**Short exercise A:** In the records, copy the lines from the one with "either [470, 205]" up to and including the one with "Cumulative [726, 632]", changing "disciplinary" to "academic" and leaving everything else as it is.

Dear Devdatta,
> The job submission looks ok. I mean the jobs are submitted alright,
> although they are taking a bit too long to start running.
> The job ends and I get the .err, .log, .out file in my job drectory,
> which is under /scratch. But I do not get any root output file in my
> /pnfs area.
> I am pasting below the different output files for a particular job:
>
> ==============================
> gen209BaurWp_lhcVeryLowCuts-0000.err
> ==============================
> %MSG-s CMSException: BaurWgamInterface:source{*ctor*} 13-Jul-2008
> 15:19:09 CDT pre-events
> cms::Exception caught in cmsRun
> ---- Configuration BEGIN
> Error occured while creating source BaurWgamInterface
> ---- Configuration BEGIN
> OpenBaurWgamFileError Cannot open BaurWgam input file, check file name
> and path.
> ---- Configuration END
> ---- Configuration END
The above entry in the error log says that "it couldn't open the BaurWgam input
file". So I would guess that the job is simply dying there and not moving any
further. Is that giving you any hint of what's happening OR the print out is
normal ?
> %MSG
>
> =====================
> report.log
> =====================
> SENDING with Task:devdatta-login01.hep.wisc.edu-36763 Job:TaskMeta
> params : {'exe': 'cmsRun', 'taskId':
> 'devdatta-login01.hep.wisc.edu-36763', 'tool': 'farmout', 'jobId':
> 'TaskMeta', 'application': 'CMSSW_2_0_9', 'user': 'devdatta',
> 'scheduler': 'local-condor', 'taskType': 'simulation', 'GridName':
> '/DC=ch/DC=cern/OU=Organic
> Units/OU=Users/CN=devdatta/CN=670738/CN=Devdatta Majumder/CN=proxy',
> 'vo': 'cms'}
> SENDING with Task:devdatta-login01.hep.wisc.edu-36763 Job:0
> params : {'exe': 'cmsRun', 'taskId':
> 'devdatta-login01.hep.wisc.edu-36763', 'tool': 'farmout', 'sid':
> 'https://login01.hep.wisc.edu#1215974091#36763.0', 'jobId': '0',
> 'application': 'CMSSW_2_0_9', 'user': 'devdatta', 'scheduler':
> 'local-condor', 'taskType': 'simulation', 'GridName':
> '/DC=ch/DC=cern/OU=Organic
> Units/OU=Users/CN=devdatta/CN=670738/CN=Devdatta Majumder/CN=proxy',
> 'vo': 'cms'}
> SENDING with Task:devdatta-login01.hep.wisc.edu-36763 Job:0
> params : {'SyncCE': 'cmsgrid02.hep.wisc.edu
> <http://cmsgrid02.hep.wisc.edu>', 'SyncGridJobId':
> 'https://login01.hep.wisc.edu#1215974091#36763.0'}
> SENDING with Task:devdatta-login01.hep.wisc.edu-36763 Job:0
> params : {'ExeTime': '12', 'ExeExitCode': '65'}
> SENDING with Task:devdatta-login01.hep.wisc.edu-36763 Job:0
> params : {'JobExitCode': '65'}
>
> ===============================
> gen209BaurWp_lhcVeryLowCuts-0000.out
> ===============================
> Parameters sent to Dashboard.

**Stored records:**
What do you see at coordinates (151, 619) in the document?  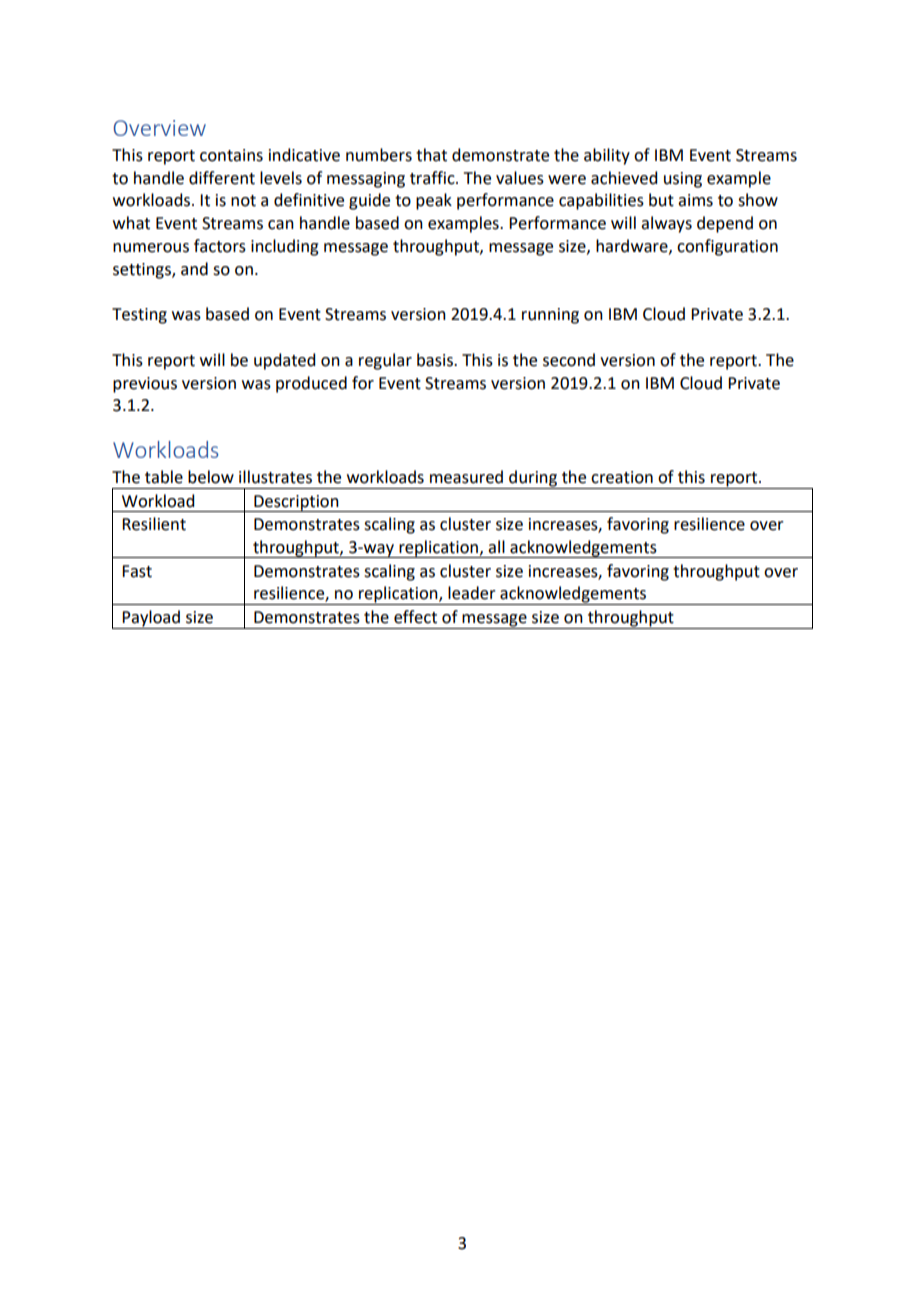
==
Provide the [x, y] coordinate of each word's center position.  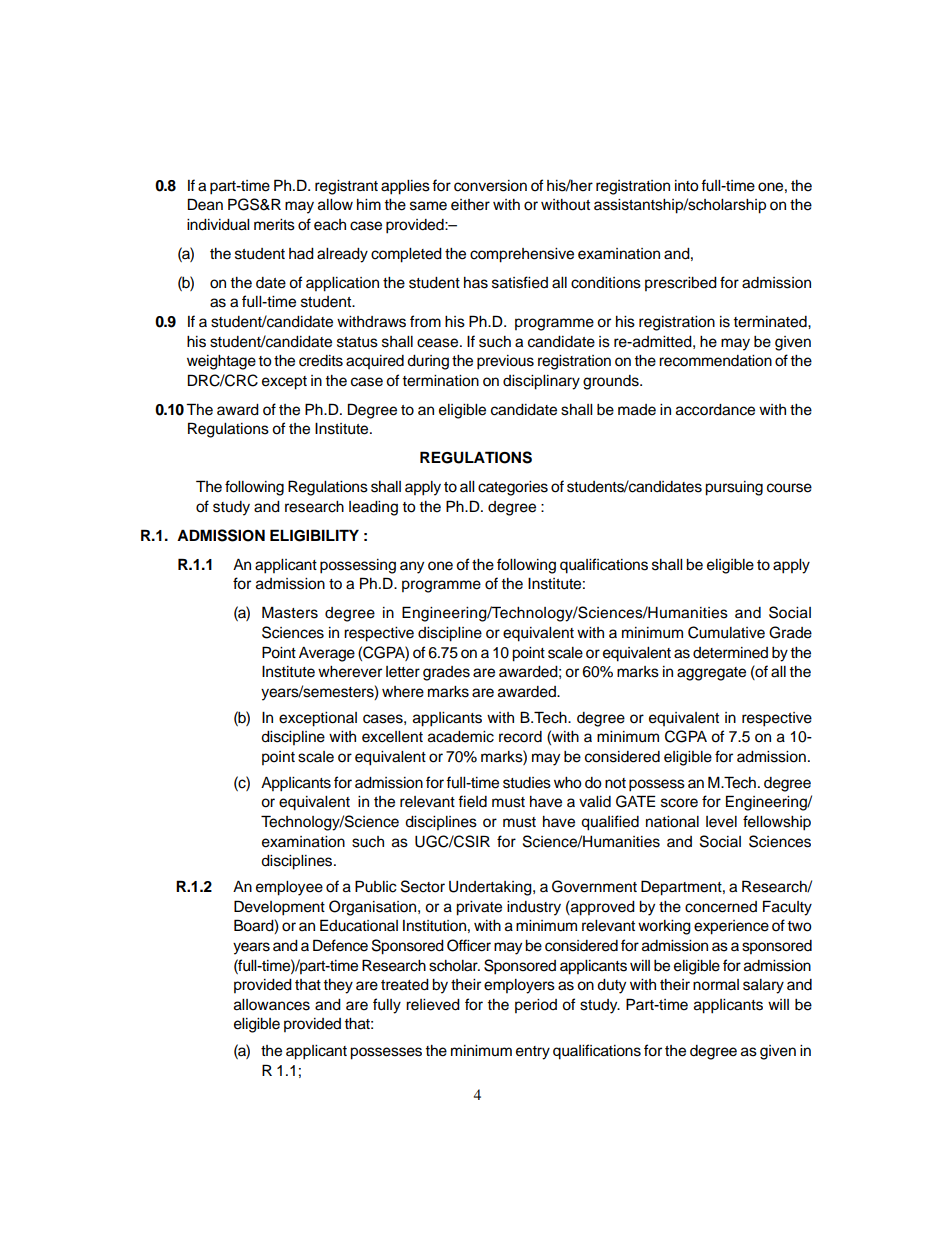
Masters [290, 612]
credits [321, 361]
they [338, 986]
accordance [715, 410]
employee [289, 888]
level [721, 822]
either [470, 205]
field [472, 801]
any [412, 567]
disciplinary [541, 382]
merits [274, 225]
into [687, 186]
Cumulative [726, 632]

**Short exercise B:** In the forum post about the job submission, which application version does the report.log list?

**Final answer A:**
either [470, 205]
field [472, 801]
any [412, 567]
academic [541, 382]
merits [274, 225]
into [687, 186]
Cumulative [726, 632]

**Final answer B:** CMSSW_2_0_9